SUARA RAKYAT, JANGAN DIBELI? - Di tengah hiruk-pikuk pemilu legislatif, muncul satu kisah menarik tentang keberanian melawan praktik politik uang (money politik). Seorang koordinator desa (kordes) berinisial AW memilih mundur dari tugasnya setelah menyadari dirinya dijadikan alat untuk membeli suara rakyat.
Awalnya, AW menerima tawaran menjadi kordes karena ia percaya pada visi dan misi calon legislatif yang menurutnya membawa harapan untuk perubahan di desanya. Tugas utamanya hanya mendata relawan atau warga yang potensial menjadi pemilih. Ia bekerja dengan semangat, berkeliling dari rumah ke rumah, mendengarkan aspirasi warga, dan menyampaikan harapan tentang perubahan yang dijanjikan oleh caleg tersebut.
Namun situasi mulai berubah saat AW diberi beberapa amplop berisi uang pecahan seratus ribuan. “Tolong disalurkan ke warga yang sudah didata, ini untuk memastikan mereka benar-benar memilih,” kata salah satu tim sukses kepada AW. Hati kecilnya langsung terusik.
“Ini bukan yang saya perjuangkan,” ungkap AW saat menceritakan pengalamannya.
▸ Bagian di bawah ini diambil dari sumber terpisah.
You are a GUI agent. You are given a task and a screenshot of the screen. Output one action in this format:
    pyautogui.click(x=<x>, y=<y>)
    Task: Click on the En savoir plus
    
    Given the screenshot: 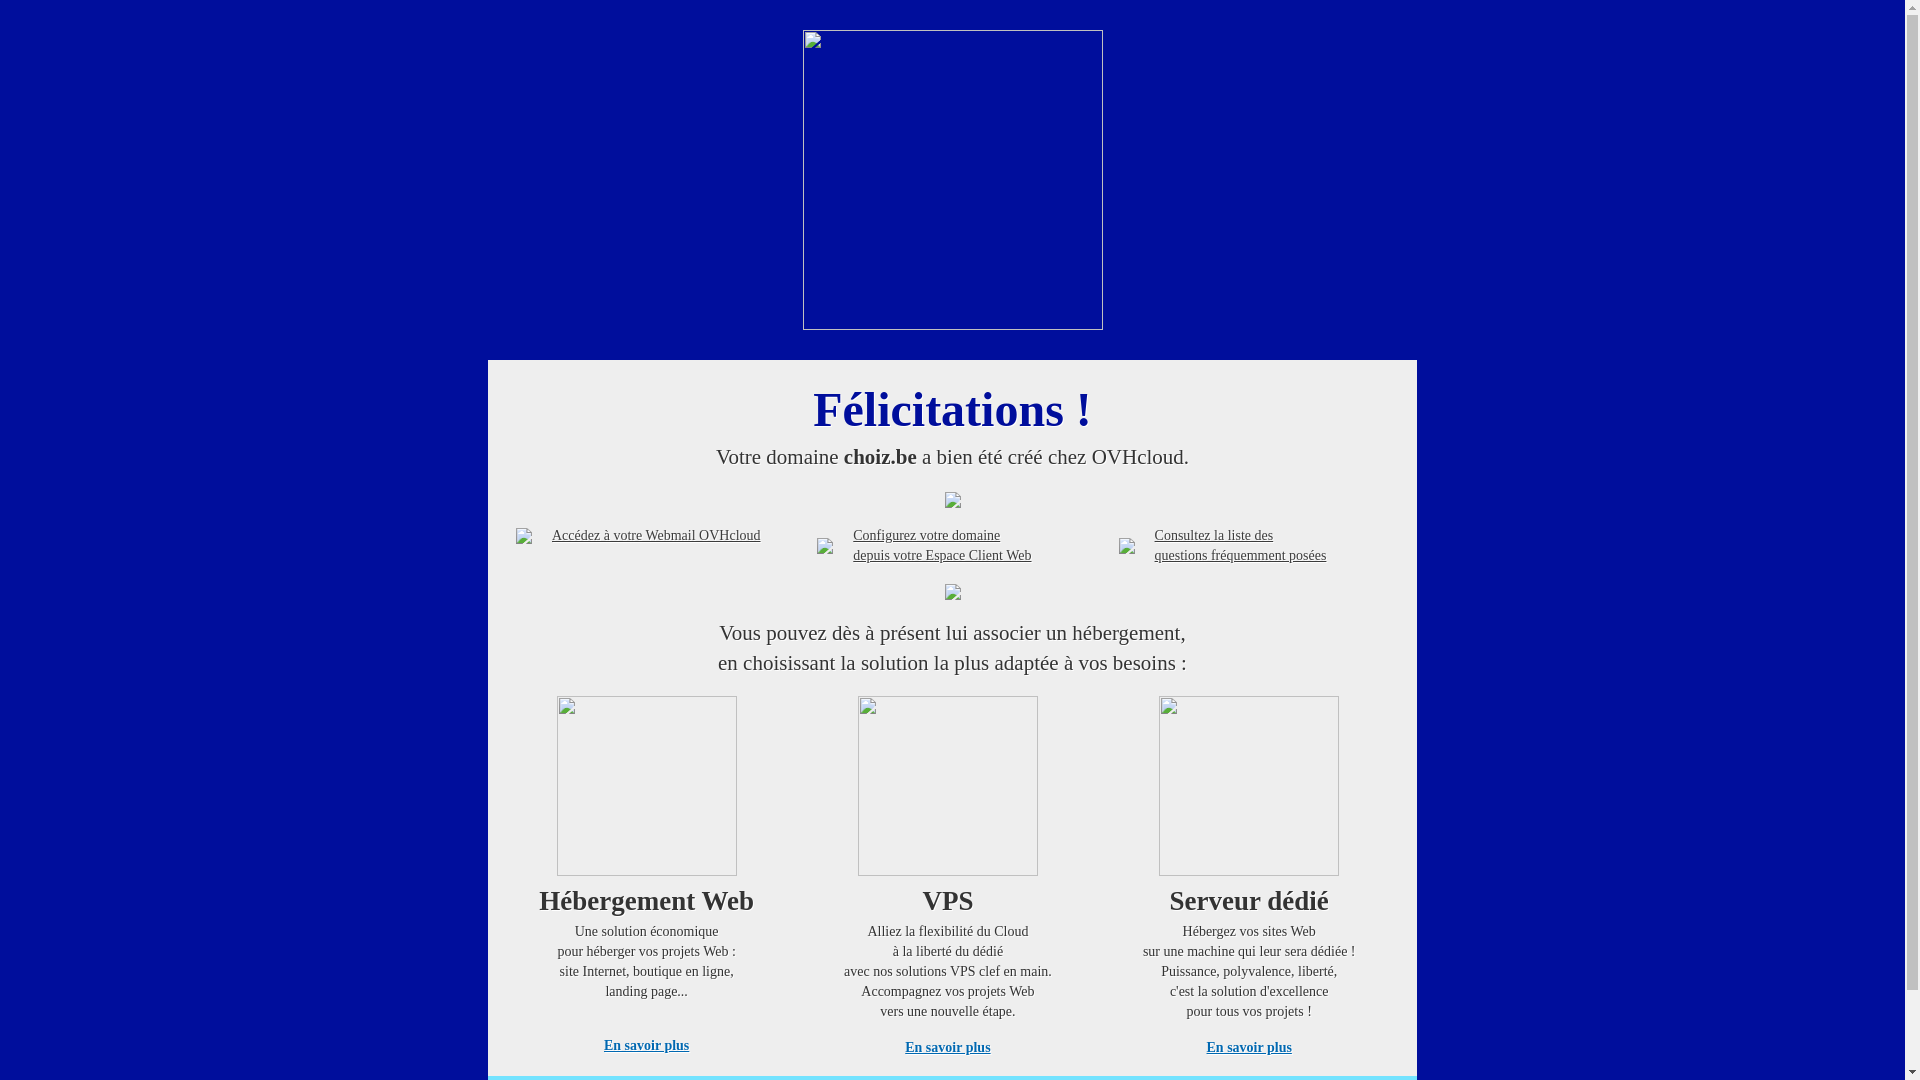 What is the action you would take?
    pyautogui.click(x=1250, y=1048)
Ia merasa ada yang janggal. Niat awalnya hanya ingin membantu seorang calon yang ia anggap layak, bukan menjadi kaki tangan dalam praktik curang yang merusak demokrasi.
Dengan berat hati, AW memutuskan mundur dari tugas sebagai kordes. Keputusan itu tidak mudah. Tak lama setelah pengunduran dirinya, beberapa orang justru menuntut ganti rugi, mengaku tidak menerima uang sebagaimana dijanjikan, padahal AW sendiri tidak pernah membagikannya. Ia menjadi sasaran fitnah dan tekanan sosial dari berbagai pihak.
“Saya difitnah makan uang, padahal saya tidak pernah menyentuh sepeser pun,” ujar AW.
Meski tertekan, AW tetap teguh pada pendiriannya. Ia lebih memilih menjaga integritas daripada ikut andil dalam permainan kotor politik. Baginya, suara rakyat adalah amanah, bukan sesuatu yang bisa dibeli dengan segepok uang.
Melawan Praktik Politik Uang: Sebuah Tindakan Berani
Cerita AW menjadi pengingat bahwa praktik politik uang masih menjadi ancaman serius bagi kualitas demokrasi kita. Tapi kisah ini juga menumbuhkan harapan — bahwa masih ada orang-orang jujur yang berani melawan arus, demi masa depan yang lebih bersih dan adil.
“Saya hanya ingin menyuarakan bahwa tidak semua orang bisa dibeli. Kita butuh pemimpin yang menang karena dipercaya, bukan karena membayar,” tegas AW.
Pesan Moral:
Money politik memang menggiurkan, tapi dampaknya bisa merusak tatanan demokrasi. Keberanian AW menunjukkan bahwa perubahan dimulai dari keberanian untuk berkata “tidak” pada ketidakadilan. Semoga kisah ini menjadi inspirasi bagi masyarakat untuk lebih bijak dalam memilih, dan tidak membiarkan uang menjadi penentu masa depan bangsa.